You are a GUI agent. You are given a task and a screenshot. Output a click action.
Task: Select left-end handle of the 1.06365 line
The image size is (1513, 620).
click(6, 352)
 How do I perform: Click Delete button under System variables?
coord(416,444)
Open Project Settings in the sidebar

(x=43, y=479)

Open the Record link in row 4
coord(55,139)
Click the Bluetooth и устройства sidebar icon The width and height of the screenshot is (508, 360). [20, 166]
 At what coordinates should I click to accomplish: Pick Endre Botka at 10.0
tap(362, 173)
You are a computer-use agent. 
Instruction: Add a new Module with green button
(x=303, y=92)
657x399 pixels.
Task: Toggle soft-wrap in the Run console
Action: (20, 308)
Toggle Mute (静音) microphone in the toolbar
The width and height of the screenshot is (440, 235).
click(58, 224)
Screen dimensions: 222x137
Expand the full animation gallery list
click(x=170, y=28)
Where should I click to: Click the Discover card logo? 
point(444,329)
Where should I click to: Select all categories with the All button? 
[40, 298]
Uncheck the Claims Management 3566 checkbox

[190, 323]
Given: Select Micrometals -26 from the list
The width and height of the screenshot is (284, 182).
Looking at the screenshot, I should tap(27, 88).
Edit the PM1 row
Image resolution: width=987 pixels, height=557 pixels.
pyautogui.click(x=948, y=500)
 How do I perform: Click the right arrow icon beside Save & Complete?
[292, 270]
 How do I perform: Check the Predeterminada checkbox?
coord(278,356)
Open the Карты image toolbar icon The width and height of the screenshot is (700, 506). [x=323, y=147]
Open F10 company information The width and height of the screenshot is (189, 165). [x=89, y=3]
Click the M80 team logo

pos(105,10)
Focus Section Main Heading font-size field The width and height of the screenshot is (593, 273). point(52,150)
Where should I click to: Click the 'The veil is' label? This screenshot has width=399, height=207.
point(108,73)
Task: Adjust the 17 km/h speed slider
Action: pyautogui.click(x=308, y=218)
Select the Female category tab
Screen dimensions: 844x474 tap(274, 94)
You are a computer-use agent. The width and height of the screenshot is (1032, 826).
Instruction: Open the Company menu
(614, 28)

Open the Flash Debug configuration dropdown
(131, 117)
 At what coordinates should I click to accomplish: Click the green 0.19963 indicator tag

◆ ◆ ◆ ◆

Please copy the material above without changing a single word.

■ Result ■
You are a GUI agent. You are given a task and a screenshot. Output a click action.
Task: Select left-end handle of the 1.06365 line
The image size is (1513, 620).
click(6, 352)
 How do I perform: Click Delete button under System variables?
coord(416,444)
Open Project Settings in the sidebar

(x=43, y=479)

Open the Record link in row 4
coord(55,139)
Click the Bluetooth и устройства sidebar icon The width and height of the screenshot is (508, 360). [20, 166]
 At what coordinates should I click to accomplish: Pick Endre Botka at 10.0
tap(362, 173)
You are a computer-use agent. 
Instruction: Add a new Module with green button
(x=303, y=92)
657x399 pixels.
Task: Toggle soft-wrap in the Run console
Action: (20, 308)
Toggle Mute (静音) microphone in the toolbar
The width and height of the screenshot is (440, 235).
click(58, 224)
Screen dimensions: 222x137
Expand the full animation gallery list
click(x=170, y=28)
Where should I click to: Click the Discover card logo? 
point(444,329)
Where should I click to: Select all categories with the All button? 
[40, 298]
Uncheck the Claims Management 3566 checkbox

[190, 323]
Given: Select Micrometals -26 from the list
The width and height of the screenshot is (284, 182).
Looking at the screenshot, I should tap(27, 88).
Edit the PM1 row
Image resolution: width=987 pixels, height=557 pixels.
pyautogui.click(x=948, y=500)
 How do I perform: Click the right arrow icon beside Save & Complete?
[292, 270]
 How do I perform: Check the Predeterminada checkbox?
coord(278,356)
Open the Карты image toolbar icon The width and height of the screenshot is (700, 506). [x=323, y=147]
Open F10 company information The width and height of the screenshot is (189, 165). [x=89, y=3]
Click the M80 team logo

pos(105,10)
Focus Section Main Heading font-size field The width and height of the screenshot is (593, 273). point(52,150)
Where should I click to: Click the 'The veil is' label? This screenshot has width=399, height=207.
point(108,73)
Task: Adjust the 17 km/h speed slider
Action: pyautogui.click(x=308, y=218)
Select the Female category tab
Screen dimensions: 844x474 tap(274, 94)
You are a computer-use agent. The width and height of the screenshot is (1032, 826).
Instruction: Open the Company menu
(614, 28)

Open the Flash Debug configuration dropdown
(131, 117)
 At what coordinates should I click to accomplish: Click the green 0.19963 indicator tag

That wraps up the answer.